• **RECORD EXTRACTS**:
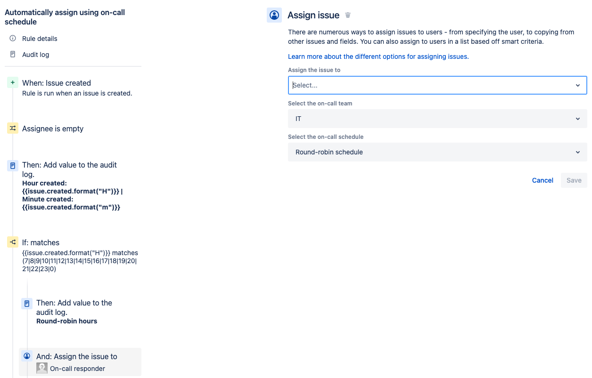Click the Save button

coord(574,180)

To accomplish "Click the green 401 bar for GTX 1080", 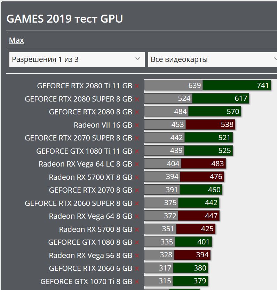I will coord(193,242).
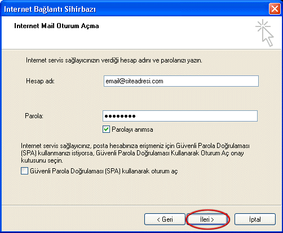This screenshot has width=283, height=233.
Task: Uncheck the Parolayı anımsa checkbox
Action: point(106,129)
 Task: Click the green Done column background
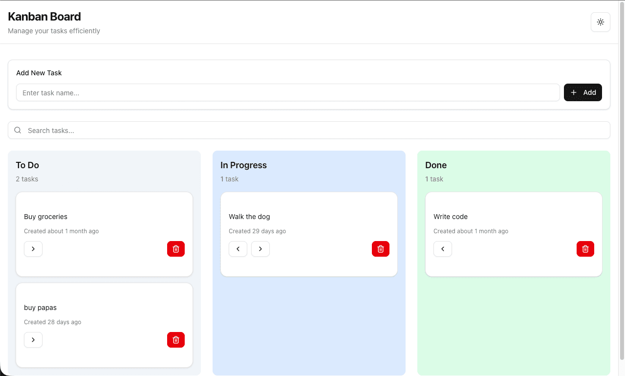pyautogui.click(x=513, y=323)
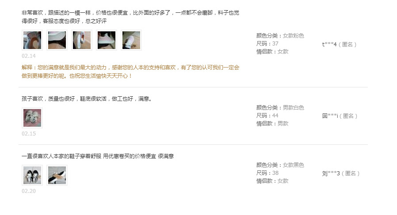Click the 02.15 review date
Image resolution: width=397 pixels, height=215 pixels.
click(x=29, y=134)
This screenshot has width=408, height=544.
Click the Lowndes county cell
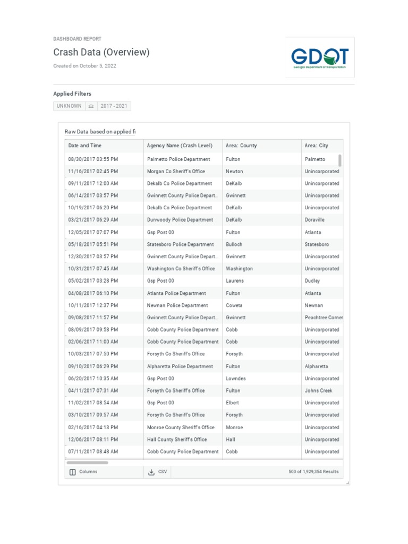[236, 379]
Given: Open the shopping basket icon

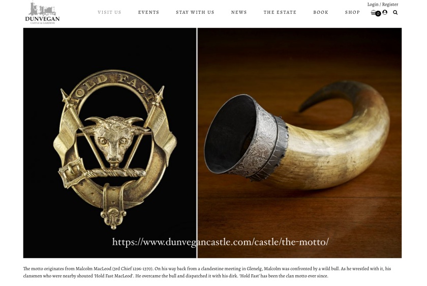Looking at the screenshot, I should click(x=373, y=13).
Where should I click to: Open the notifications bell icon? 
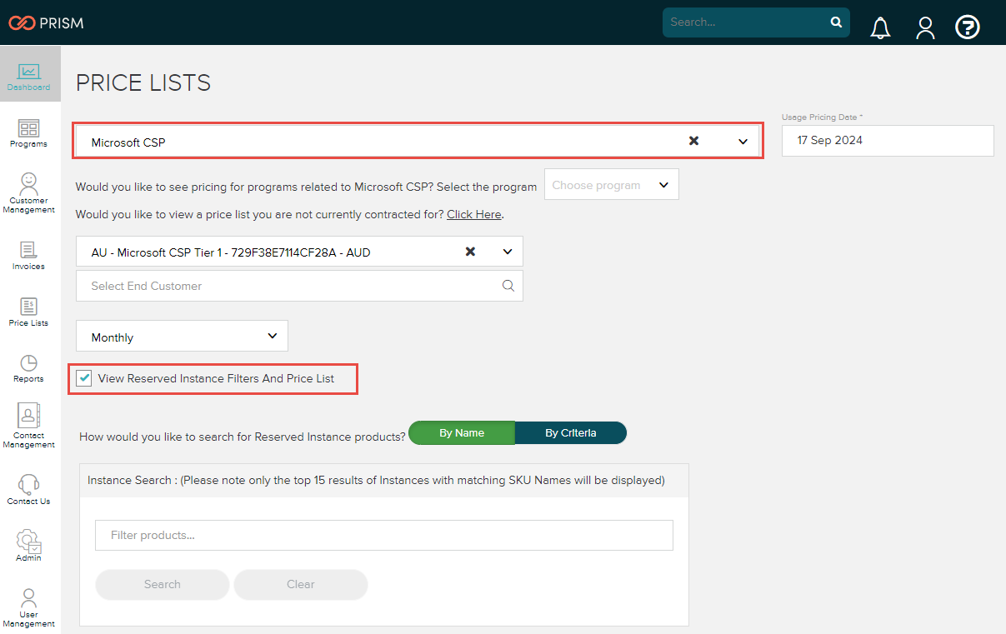point(880,27)
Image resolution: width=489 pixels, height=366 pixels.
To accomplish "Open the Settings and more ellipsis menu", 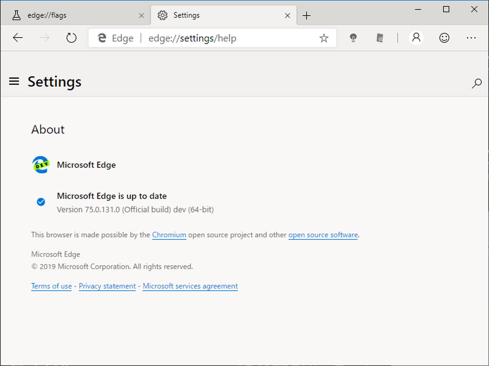I will pyautogui.click(x=471, y=38).
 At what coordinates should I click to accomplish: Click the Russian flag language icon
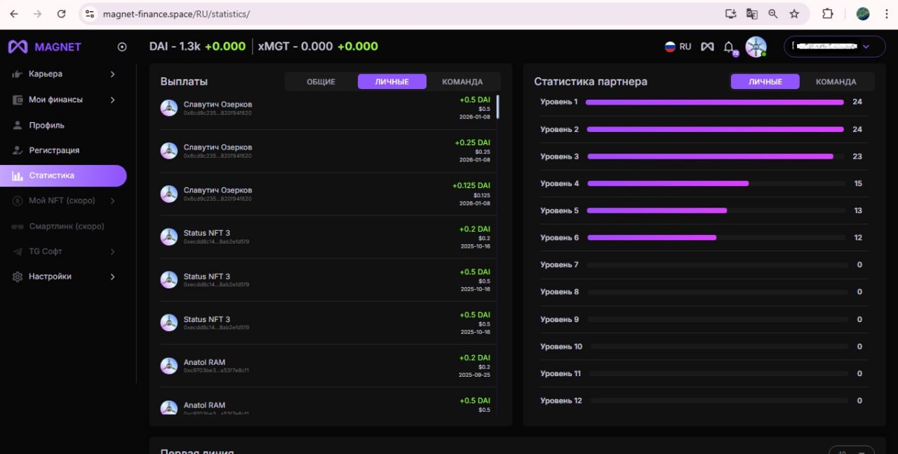pyautogui.click(x=670, y=47)
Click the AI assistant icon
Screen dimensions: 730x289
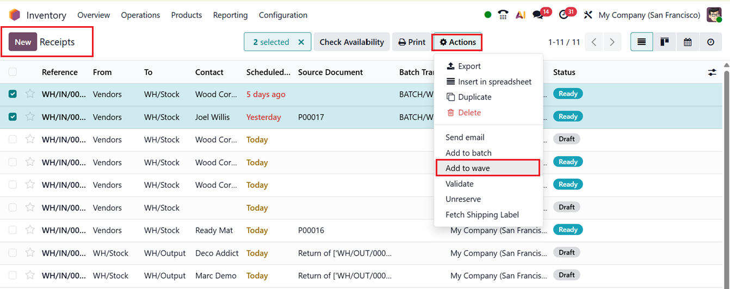pyautogui.click(x=521, y=15)
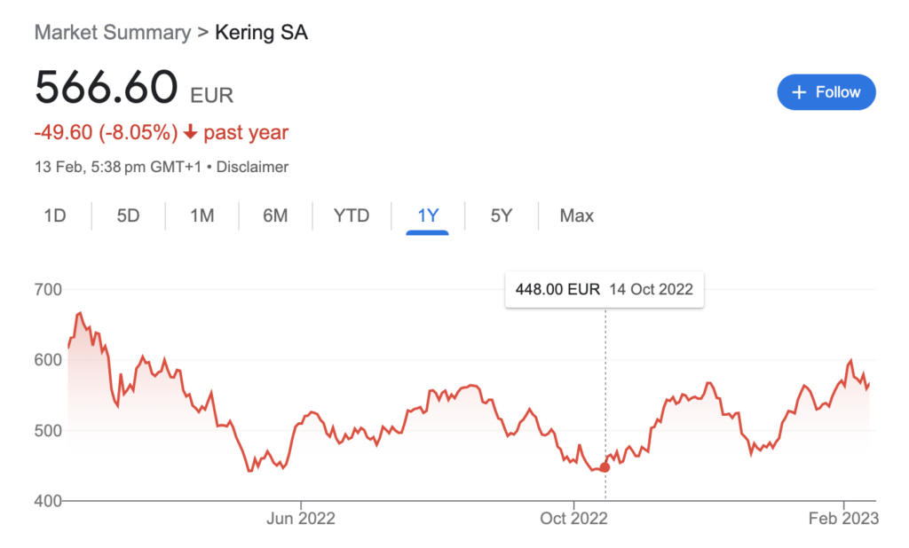This screenshot has height=548, width=909.
Task: Switch to the 1M range
Action: click(202, 216)
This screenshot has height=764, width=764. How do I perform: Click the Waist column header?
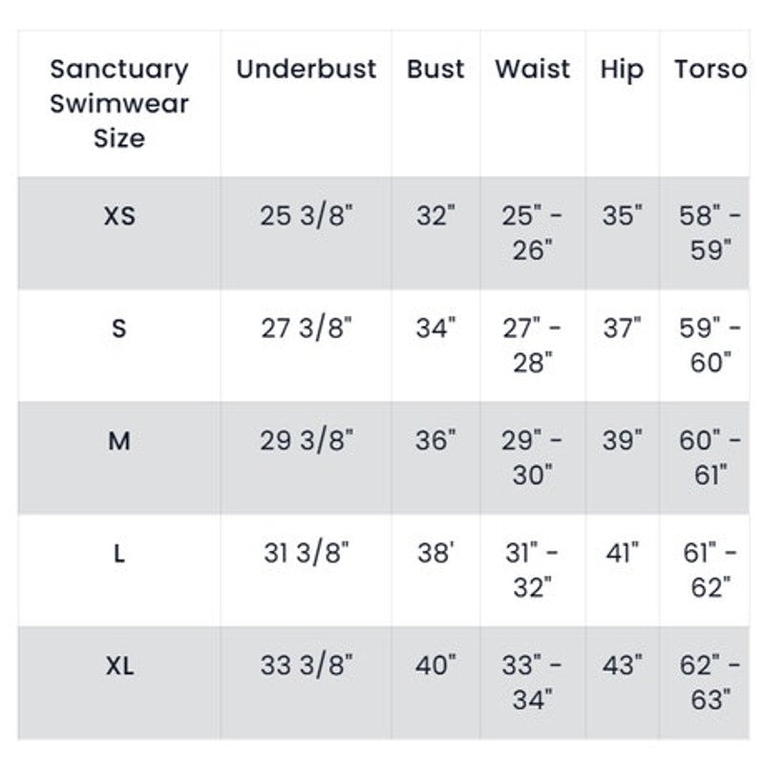[532, 70]
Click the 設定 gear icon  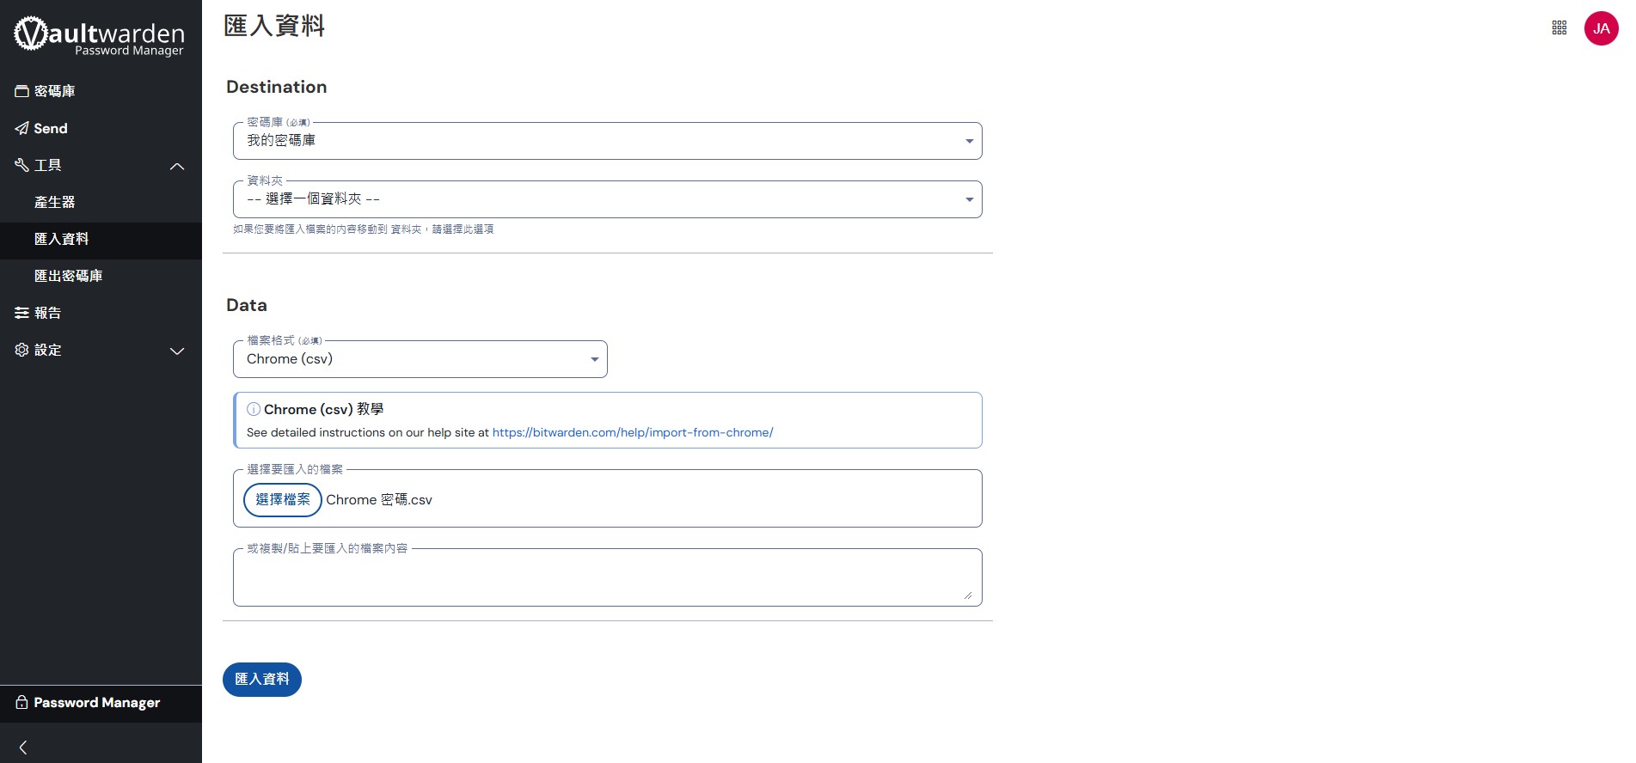pos(22,350)
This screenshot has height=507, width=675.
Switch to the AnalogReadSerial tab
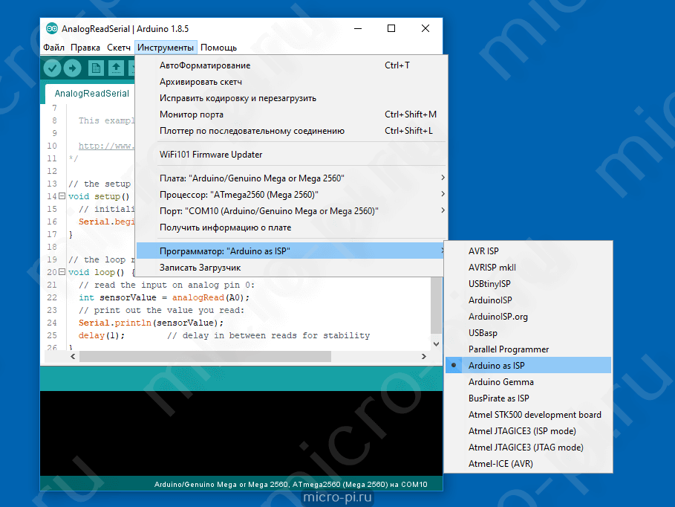coord(91,94)
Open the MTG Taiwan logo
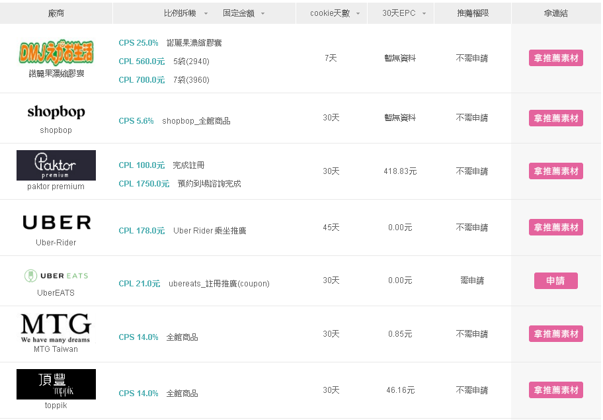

• **PROBLEM STATEMENT**: Set down word for word the lines beginning with the one containing "Switch to the AnalogReadSerial tab" and ending with the last line of the listing, inclusive. Omit every picture.

• **OUTPUT**:
Switch to the AnalogReadSerial tab
coord(91,94)
Open the MTG Taiwan logo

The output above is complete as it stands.